Безмерно количество не до­шедших до нас памятников ис­кусства Древней Эллады. Судьба огромного художественного на­следия Лисиппа — страшное то­му доказательство.

Лисипп считался одним из са­мых плодовитых мастеров своего времени. Уверяют, что он откла­дывал из вознаграждения за ка­ждый выполненный заказ по мо­нете: после его смерти их оказа­лось целых полторы тысячи. А между тем среди его работ бы­ли скульптурные группы, насчи­тывавшие до двадцати фигур, причем высота некоторых его изваяний превышала двадцать метров. Со всем этим люди, сти­хии и время расправились беспо­щадно. Но никакая сила не мог­ла уничтожить дух искусства Лисиппа, стереть след, им остав­ленный.

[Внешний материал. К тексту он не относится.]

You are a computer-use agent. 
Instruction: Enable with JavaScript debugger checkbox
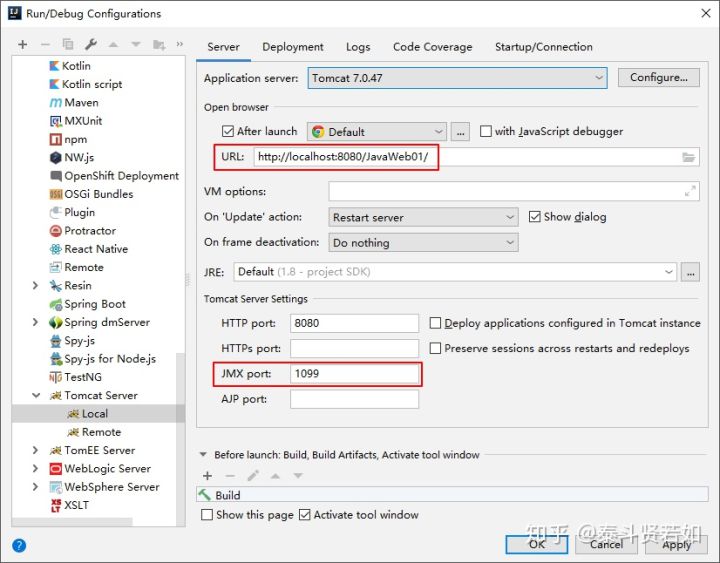486,132
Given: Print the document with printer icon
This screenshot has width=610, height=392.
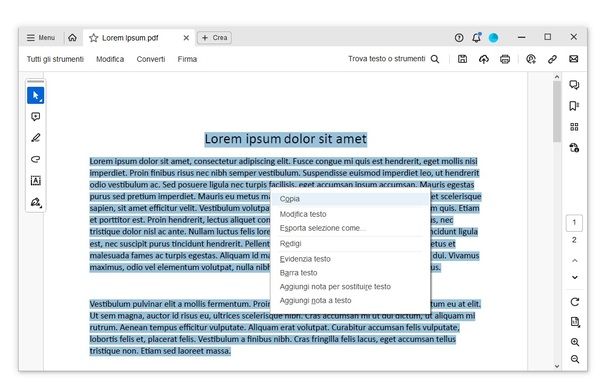Looking at the screenshot, I should [x=505, y=59].
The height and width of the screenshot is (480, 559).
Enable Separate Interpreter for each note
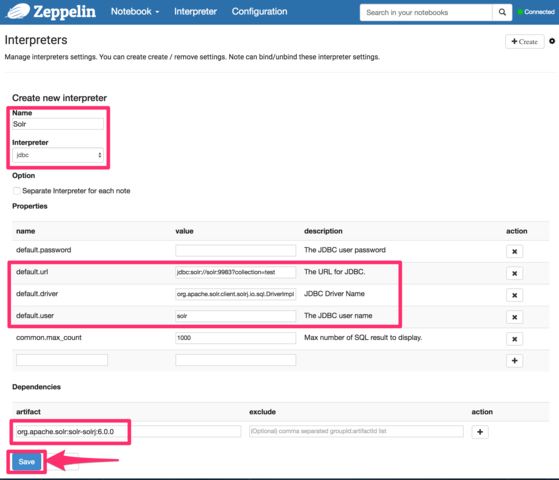pyautogui.click(x=16, y=191)
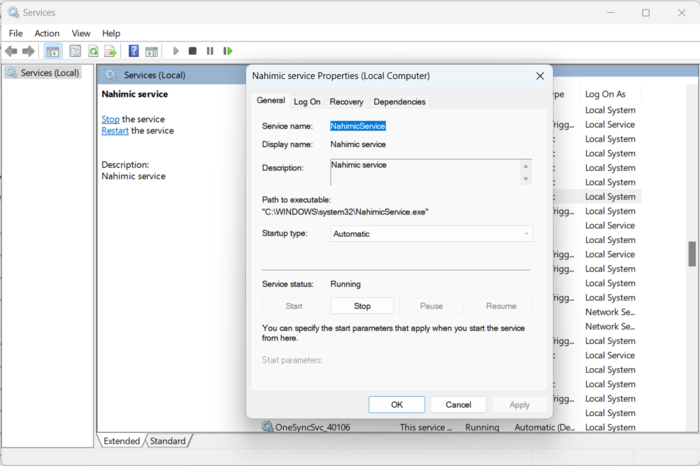Click the services list vertical scrollbar
Image resolution: width=700 pixels, height=466 pixels.
691,254
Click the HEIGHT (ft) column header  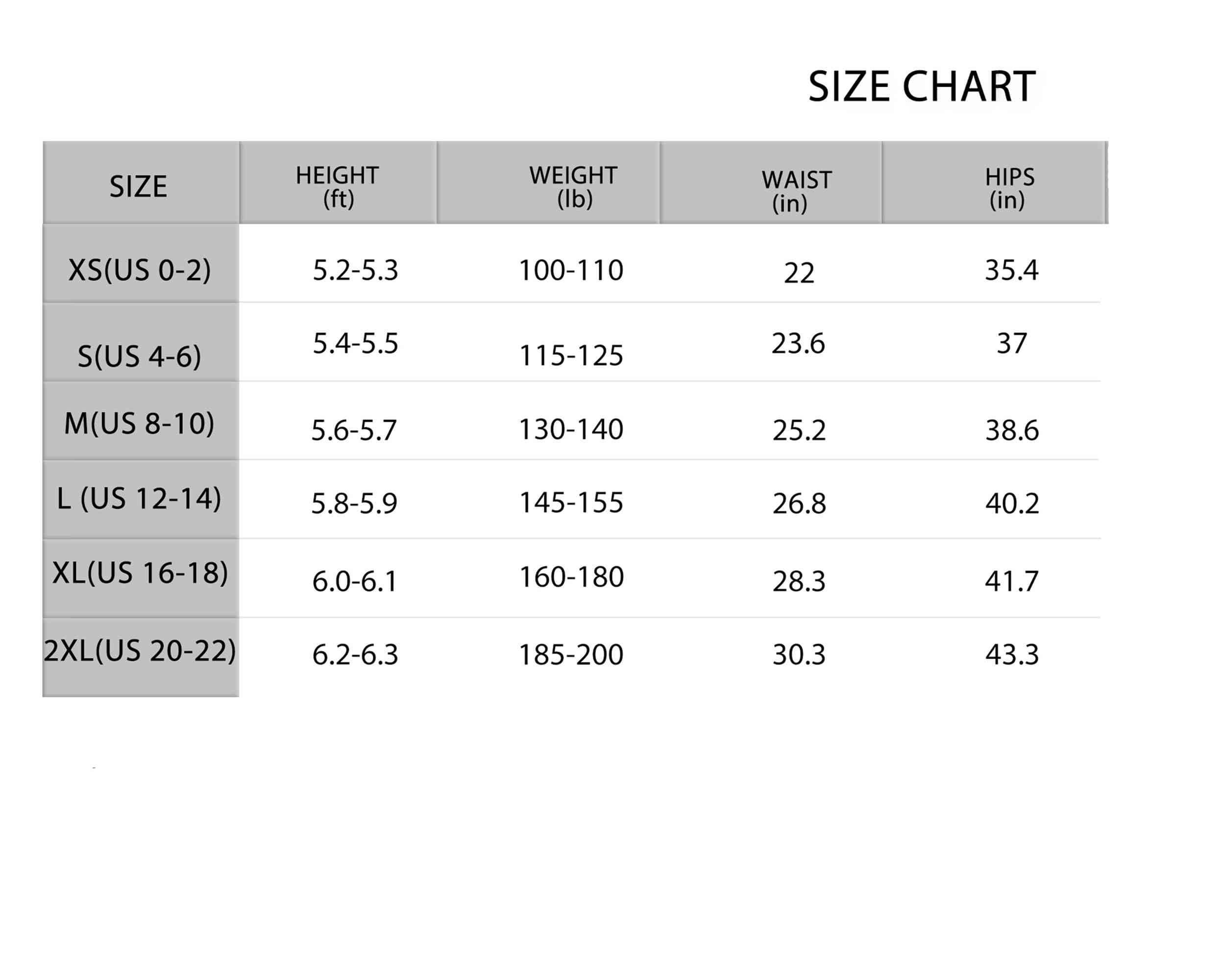(x=338, y=187)
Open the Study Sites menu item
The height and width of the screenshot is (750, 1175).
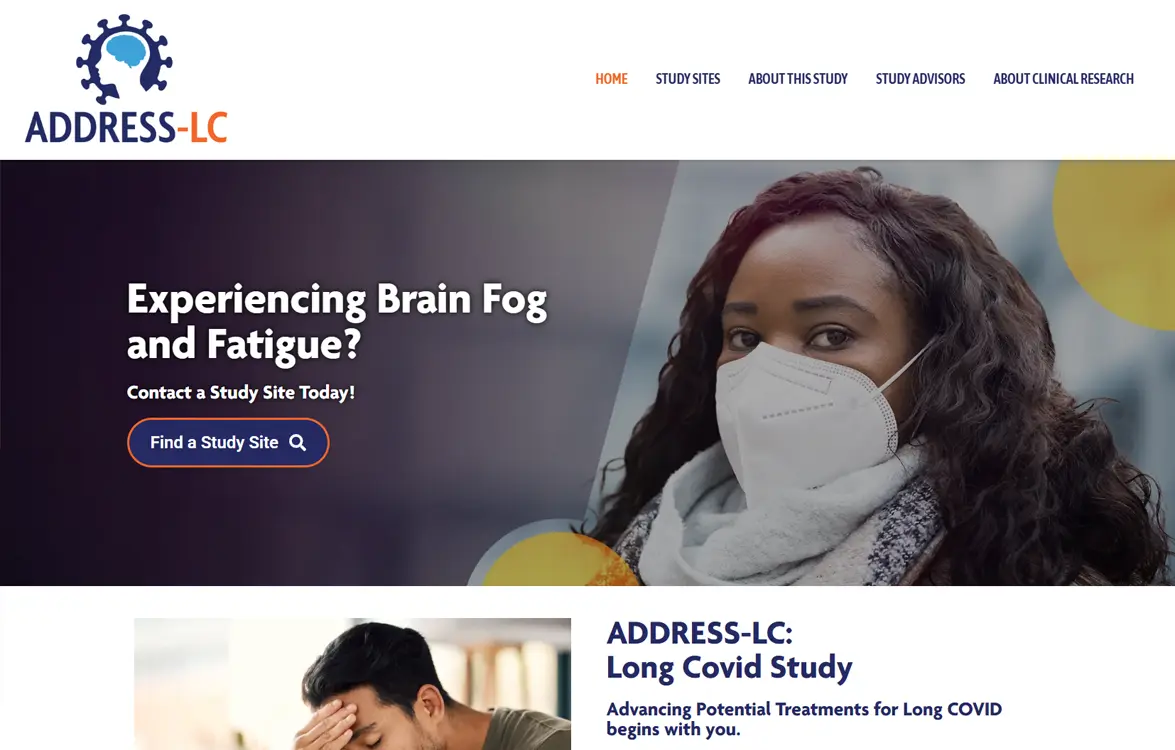pos(688,79)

По словам Плиния, Лисипп говорил, что, в отличие от своих предшественников, которые изо­бражали людей, какие они есть, он, Лисипп, стремился изобра­зить их такими, какими они ка­жутся. Этим он утверждал принцип реализма, уже давно восторжествовавший в грече­ском искусстве, но который он хотел довести до полного завер­шения в согласии с эстетически­ми установками своего современ­ника, величайшего философа древности Аристотеля.